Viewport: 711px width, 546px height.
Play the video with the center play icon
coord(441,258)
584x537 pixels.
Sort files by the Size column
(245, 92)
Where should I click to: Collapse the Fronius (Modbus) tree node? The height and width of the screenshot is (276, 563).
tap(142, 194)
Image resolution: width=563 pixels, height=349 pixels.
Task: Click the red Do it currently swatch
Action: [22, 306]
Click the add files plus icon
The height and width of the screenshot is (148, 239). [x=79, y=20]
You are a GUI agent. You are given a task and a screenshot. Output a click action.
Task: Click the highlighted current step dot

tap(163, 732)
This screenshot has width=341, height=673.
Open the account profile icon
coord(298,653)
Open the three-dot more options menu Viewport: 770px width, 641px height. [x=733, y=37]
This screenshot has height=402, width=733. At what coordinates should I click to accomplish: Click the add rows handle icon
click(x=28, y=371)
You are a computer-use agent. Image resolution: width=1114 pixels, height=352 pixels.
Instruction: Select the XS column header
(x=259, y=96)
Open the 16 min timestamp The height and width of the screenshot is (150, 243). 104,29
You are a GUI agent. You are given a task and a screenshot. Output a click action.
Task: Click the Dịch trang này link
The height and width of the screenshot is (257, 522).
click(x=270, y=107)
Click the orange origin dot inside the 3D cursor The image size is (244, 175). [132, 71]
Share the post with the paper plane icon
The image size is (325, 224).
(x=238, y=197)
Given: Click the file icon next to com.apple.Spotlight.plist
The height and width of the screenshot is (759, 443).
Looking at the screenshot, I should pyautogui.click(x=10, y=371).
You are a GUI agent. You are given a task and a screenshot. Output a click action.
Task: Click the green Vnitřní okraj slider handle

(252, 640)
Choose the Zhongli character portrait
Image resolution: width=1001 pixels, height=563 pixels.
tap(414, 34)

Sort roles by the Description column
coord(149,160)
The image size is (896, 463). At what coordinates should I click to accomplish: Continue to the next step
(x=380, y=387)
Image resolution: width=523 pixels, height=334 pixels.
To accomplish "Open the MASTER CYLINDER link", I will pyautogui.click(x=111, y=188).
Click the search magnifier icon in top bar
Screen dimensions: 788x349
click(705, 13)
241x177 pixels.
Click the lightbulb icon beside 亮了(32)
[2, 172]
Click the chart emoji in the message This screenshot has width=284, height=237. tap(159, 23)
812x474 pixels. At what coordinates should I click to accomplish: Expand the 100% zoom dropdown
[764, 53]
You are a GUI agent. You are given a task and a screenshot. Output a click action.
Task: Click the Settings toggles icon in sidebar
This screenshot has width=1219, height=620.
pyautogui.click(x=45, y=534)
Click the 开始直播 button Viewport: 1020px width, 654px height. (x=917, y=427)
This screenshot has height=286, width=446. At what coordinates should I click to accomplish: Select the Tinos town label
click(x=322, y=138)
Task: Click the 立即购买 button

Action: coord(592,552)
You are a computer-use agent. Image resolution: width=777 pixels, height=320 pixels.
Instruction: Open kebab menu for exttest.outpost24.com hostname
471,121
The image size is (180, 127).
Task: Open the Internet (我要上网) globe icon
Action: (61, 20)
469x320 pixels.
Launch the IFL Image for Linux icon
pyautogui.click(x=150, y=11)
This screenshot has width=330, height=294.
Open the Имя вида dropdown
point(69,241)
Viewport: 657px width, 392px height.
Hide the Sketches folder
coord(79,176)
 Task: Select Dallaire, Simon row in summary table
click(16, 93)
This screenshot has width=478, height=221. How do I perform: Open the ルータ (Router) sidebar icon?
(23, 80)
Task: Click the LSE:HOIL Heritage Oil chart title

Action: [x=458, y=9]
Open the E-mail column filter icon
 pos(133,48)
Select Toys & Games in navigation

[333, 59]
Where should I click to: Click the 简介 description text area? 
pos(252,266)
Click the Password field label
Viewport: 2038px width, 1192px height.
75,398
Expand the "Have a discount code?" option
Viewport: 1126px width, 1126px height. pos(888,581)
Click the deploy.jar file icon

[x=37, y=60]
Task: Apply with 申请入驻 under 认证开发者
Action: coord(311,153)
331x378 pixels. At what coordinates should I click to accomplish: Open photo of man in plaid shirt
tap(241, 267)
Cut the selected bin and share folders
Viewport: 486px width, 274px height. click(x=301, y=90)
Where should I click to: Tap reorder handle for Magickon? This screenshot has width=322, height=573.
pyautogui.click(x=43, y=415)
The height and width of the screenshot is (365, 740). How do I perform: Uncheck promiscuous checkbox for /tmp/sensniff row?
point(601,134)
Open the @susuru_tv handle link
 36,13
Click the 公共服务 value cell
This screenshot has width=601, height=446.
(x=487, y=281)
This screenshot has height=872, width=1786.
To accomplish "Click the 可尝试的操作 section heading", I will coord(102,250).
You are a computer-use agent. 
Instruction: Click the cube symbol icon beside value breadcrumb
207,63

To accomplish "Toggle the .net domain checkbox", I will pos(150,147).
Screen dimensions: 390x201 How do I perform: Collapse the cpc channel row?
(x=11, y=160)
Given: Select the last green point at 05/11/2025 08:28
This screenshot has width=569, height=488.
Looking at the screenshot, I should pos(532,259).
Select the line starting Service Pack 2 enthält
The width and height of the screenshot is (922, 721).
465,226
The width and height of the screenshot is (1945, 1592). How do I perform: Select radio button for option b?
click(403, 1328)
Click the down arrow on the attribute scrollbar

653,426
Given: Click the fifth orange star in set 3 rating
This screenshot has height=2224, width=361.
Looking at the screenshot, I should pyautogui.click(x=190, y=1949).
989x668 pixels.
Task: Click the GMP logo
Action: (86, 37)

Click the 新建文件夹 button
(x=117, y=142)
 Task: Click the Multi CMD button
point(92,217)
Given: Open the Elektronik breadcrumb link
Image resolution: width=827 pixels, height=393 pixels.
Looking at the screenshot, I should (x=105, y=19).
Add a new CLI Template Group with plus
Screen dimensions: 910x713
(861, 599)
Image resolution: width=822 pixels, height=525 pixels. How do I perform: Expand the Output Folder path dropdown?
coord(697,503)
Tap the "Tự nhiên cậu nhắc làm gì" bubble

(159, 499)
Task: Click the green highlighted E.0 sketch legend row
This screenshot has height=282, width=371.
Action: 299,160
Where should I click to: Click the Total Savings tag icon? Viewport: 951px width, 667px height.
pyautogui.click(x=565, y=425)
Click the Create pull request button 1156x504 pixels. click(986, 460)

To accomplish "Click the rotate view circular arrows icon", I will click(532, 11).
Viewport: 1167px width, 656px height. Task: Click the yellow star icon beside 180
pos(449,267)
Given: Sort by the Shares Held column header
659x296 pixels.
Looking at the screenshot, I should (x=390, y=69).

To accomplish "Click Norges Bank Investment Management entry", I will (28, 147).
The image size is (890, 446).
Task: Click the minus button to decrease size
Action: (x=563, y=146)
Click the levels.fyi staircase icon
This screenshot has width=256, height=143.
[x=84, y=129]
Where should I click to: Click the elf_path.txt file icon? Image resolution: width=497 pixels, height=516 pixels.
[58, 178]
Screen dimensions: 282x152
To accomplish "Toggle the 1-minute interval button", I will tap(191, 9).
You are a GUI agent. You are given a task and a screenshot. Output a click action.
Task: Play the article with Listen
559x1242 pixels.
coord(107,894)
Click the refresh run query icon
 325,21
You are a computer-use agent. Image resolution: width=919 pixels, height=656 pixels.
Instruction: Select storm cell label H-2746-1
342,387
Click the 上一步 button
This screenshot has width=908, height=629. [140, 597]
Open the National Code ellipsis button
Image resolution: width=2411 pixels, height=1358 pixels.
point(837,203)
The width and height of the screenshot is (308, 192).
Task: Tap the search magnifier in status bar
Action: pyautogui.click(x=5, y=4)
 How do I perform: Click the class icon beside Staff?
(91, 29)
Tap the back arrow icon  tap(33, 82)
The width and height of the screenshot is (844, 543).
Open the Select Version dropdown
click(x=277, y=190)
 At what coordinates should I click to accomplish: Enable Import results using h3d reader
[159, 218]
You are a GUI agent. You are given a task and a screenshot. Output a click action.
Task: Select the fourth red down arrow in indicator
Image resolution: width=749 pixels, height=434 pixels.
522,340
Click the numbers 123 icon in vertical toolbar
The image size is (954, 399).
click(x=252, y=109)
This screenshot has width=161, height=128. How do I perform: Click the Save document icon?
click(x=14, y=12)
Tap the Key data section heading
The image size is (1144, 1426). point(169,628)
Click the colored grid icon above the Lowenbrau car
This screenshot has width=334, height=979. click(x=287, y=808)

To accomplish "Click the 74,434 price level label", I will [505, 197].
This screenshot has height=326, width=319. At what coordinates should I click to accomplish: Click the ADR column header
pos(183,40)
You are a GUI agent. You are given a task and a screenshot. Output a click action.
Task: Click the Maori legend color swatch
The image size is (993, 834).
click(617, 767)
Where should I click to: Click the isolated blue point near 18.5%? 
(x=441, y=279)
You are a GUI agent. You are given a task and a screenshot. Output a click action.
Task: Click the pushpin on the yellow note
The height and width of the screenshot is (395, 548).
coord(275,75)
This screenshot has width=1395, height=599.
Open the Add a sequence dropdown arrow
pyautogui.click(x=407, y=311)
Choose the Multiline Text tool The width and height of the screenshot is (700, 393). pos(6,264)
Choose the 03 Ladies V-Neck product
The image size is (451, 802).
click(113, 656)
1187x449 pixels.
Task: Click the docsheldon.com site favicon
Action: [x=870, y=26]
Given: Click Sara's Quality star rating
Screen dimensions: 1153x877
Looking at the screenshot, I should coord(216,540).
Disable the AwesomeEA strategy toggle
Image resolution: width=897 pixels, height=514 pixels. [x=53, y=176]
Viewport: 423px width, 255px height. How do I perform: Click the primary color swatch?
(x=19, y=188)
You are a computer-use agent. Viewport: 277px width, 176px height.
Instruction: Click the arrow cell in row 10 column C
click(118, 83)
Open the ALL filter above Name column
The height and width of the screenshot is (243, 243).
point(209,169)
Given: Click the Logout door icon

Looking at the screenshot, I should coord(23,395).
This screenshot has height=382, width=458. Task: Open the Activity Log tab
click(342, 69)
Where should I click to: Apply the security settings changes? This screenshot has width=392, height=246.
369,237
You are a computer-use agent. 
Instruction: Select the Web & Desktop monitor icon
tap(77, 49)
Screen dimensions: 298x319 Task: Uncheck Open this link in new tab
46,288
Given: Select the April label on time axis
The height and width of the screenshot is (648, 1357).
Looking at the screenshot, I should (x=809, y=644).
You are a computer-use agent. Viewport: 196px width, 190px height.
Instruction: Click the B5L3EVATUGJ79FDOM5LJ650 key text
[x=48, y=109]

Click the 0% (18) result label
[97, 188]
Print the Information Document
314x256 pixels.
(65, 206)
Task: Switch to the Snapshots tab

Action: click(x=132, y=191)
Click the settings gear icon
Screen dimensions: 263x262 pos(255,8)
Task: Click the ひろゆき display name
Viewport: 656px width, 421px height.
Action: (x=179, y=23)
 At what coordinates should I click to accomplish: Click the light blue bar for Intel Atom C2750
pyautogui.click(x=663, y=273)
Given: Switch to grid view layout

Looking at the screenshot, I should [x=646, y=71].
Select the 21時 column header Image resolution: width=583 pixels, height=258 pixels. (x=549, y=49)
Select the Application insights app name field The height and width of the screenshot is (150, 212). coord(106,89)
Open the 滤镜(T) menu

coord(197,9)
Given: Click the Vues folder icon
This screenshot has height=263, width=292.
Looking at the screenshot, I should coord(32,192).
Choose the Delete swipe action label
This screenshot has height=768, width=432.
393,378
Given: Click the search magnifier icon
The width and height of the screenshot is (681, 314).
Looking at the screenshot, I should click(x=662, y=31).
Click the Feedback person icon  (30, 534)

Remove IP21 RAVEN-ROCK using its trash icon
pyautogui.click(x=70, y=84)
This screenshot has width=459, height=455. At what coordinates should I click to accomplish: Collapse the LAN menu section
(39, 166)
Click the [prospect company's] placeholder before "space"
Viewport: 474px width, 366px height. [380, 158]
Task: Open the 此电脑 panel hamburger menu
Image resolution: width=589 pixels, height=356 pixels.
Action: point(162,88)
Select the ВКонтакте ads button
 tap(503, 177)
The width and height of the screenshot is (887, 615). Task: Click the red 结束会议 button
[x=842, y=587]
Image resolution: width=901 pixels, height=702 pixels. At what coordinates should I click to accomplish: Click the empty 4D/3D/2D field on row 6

===

Where the listing above reaches the line that contains "This screenshot has width=341, height=673.", start retyping, and finish with the line that contains "Image resolution: width=523"; reproduce those lines exactly and no others.

[REPLY]
This screenshot has width=341, height=673.
Open the account profile icon
coord(298,653)
Open the three-dot more options menu Viewport: 770px width, 641px height. [x=733, y=37]
This screenshot has height=402, width=733. At what coordinates should I click to accomplish: Click the add rows handle icon
click(x=28, y=371)
You are a computer-use agent. Image resolution: width=1114 pixels, height=352 pixels.
Instruction: Select the XS column header
(x=259, y=96)
Open the 16 min timestamp The height and width of the screenshot is (150, 243). 104,29
You are a GUI agent. You are given a task and a screenshot. Output a click action.
Task: Click the Dịch trang này link
The height and width of the screenshot is (257, 522).
click(x=270, y=107)
Click the orange origin dot inside the 3D cursor The image size is (244, 175). [132, 71]
Share the post with the paper plane icon
The image size is (325, 224).
(x=238, y=197)
Given: Click the file icon next to com.apple.Spotlight.plist
The height and width of the screenshot is (759, 443).
Looking at the screenshot, I should pyautogui.click(x=10, y=371).
You are a GUI agent. You are given a task and a screenshot. Output a click action.
Task: Click the green Vnitřní okraj slider handle

(252, 640)
Choose the Zhongli character portrait
Image resolution: width=1001 pixels, height=563 pixels.
tap(414, 34)

Sort roles by the Description column
coord(149,160)
The image size is (896, 463). At what coordinates should I click to accomplish: Continue to the next step
(x=380, y=387)
Image resolution: width=523 pixels, height=334 pixels.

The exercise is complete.